> Work order
Report each line from the data below that holds the word "agent".

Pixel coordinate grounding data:
++++++++++

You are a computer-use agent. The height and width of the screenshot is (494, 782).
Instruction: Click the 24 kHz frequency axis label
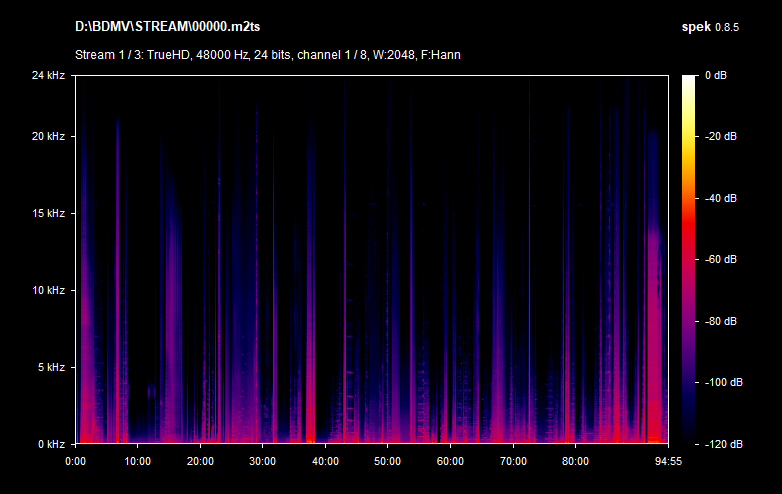pos(48,75)
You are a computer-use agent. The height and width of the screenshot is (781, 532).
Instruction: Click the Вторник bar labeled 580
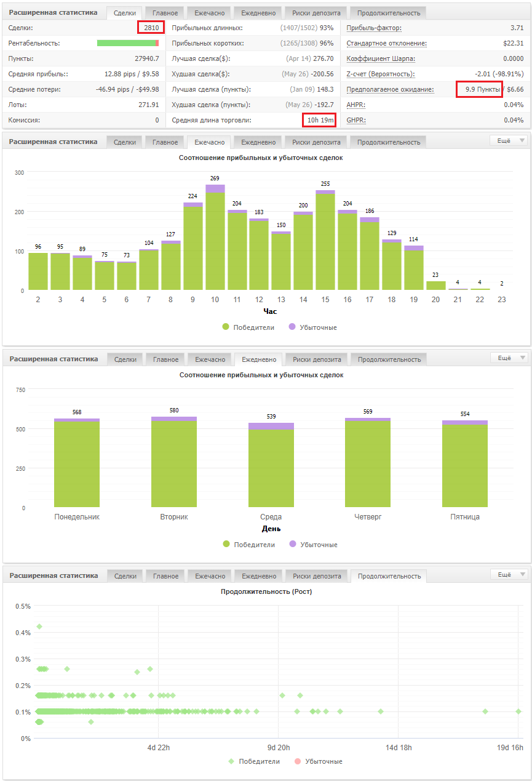coord(174,462)
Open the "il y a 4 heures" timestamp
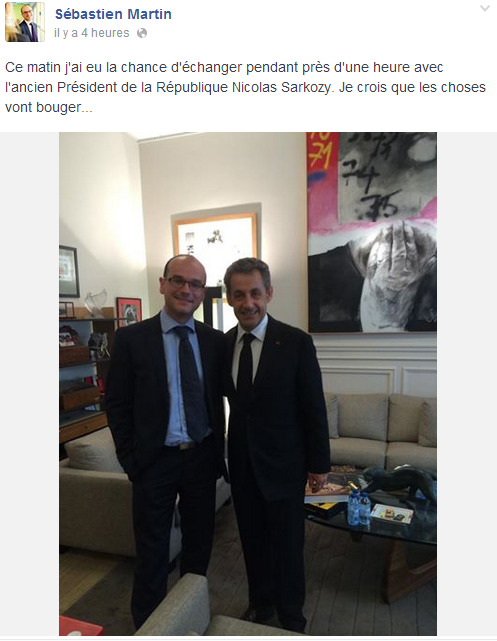The image size is (497, 641). click(92, 33)
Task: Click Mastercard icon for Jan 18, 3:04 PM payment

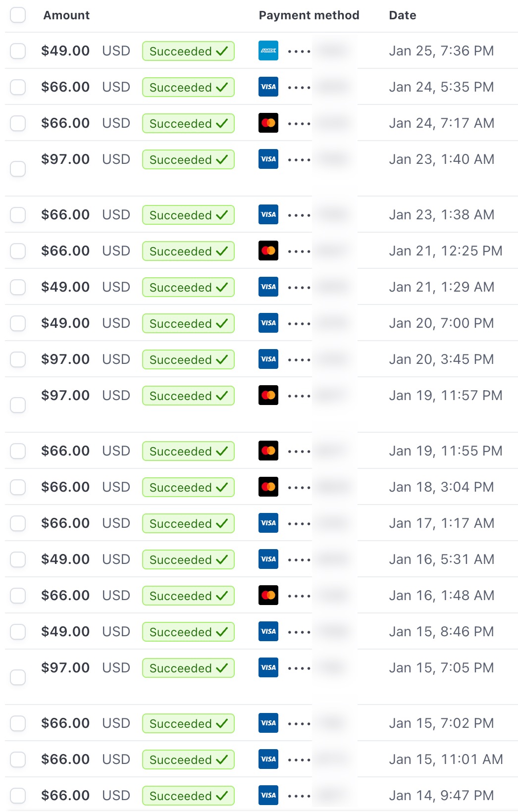Action: (268, 487)
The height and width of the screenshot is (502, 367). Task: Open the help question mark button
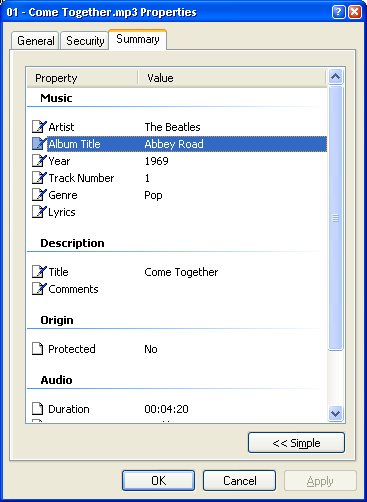point(338,12)
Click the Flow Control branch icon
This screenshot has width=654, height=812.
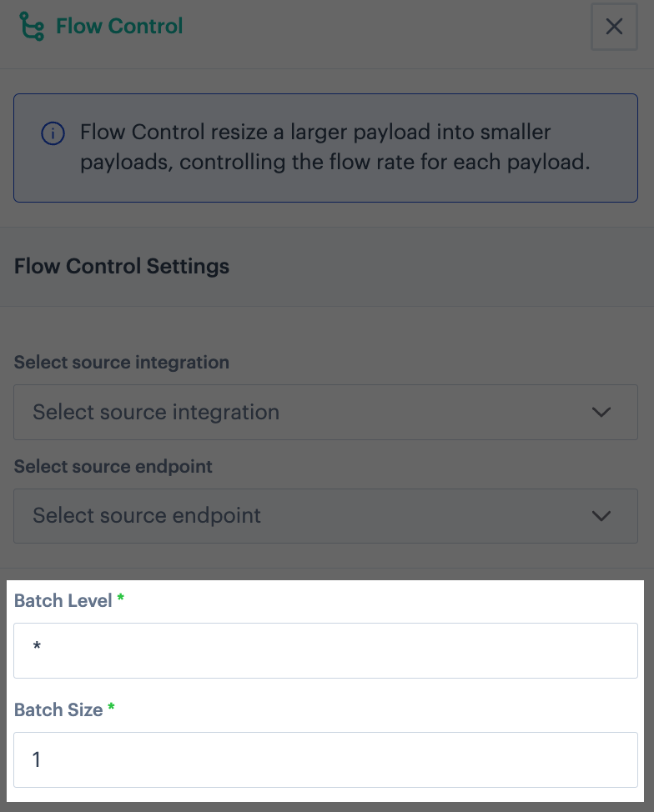[32, 26]
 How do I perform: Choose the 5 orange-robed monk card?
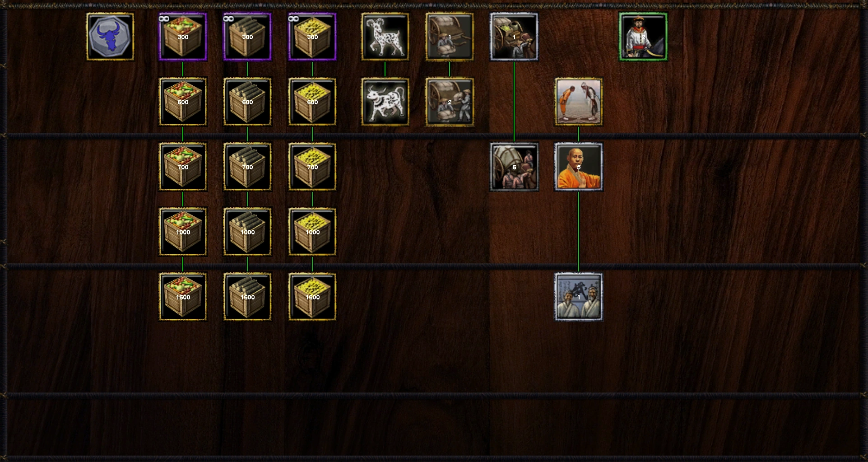[579, 167]
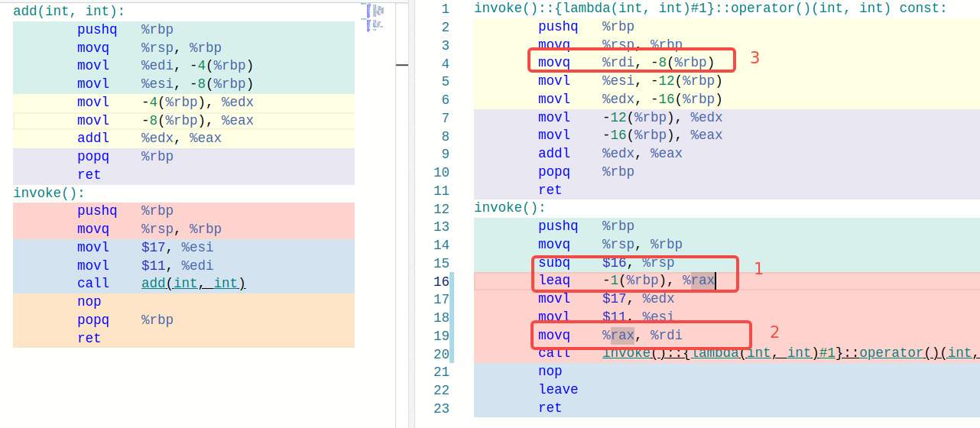Click the leave instruction on line 22
Image resolution: width=980 pixels, height=428 pixels.
click(558, 390)
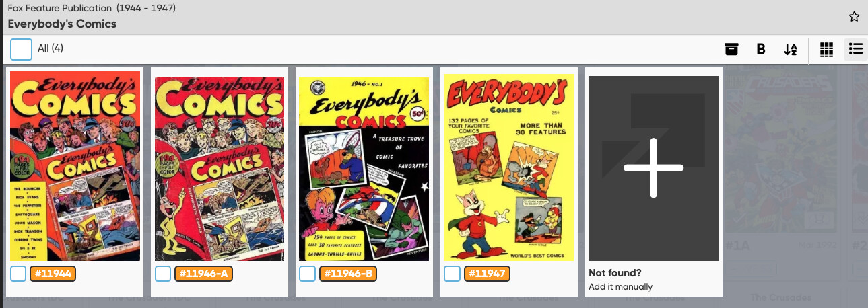Click the #11946-B issue tag
The image size is (868, 308).
(347, 274)
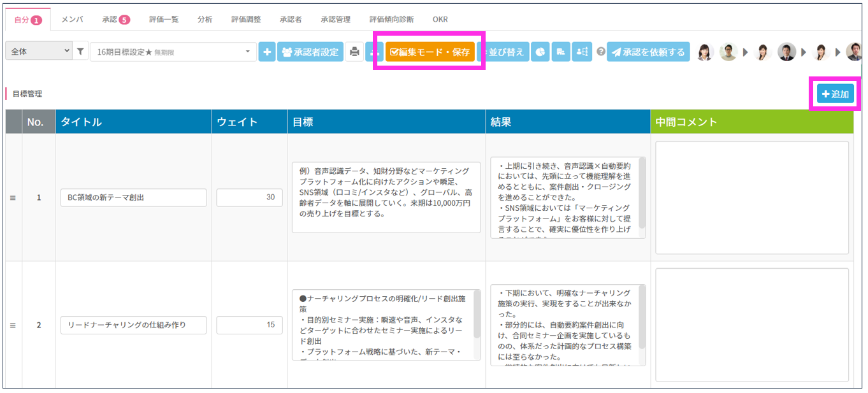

++++++++++

> Solution to the exercise
You are a computer-use agent. The height and width of the screenshot is (494, 782).
You are a computer-use agent. The height and width of the screenshot is (781, 532).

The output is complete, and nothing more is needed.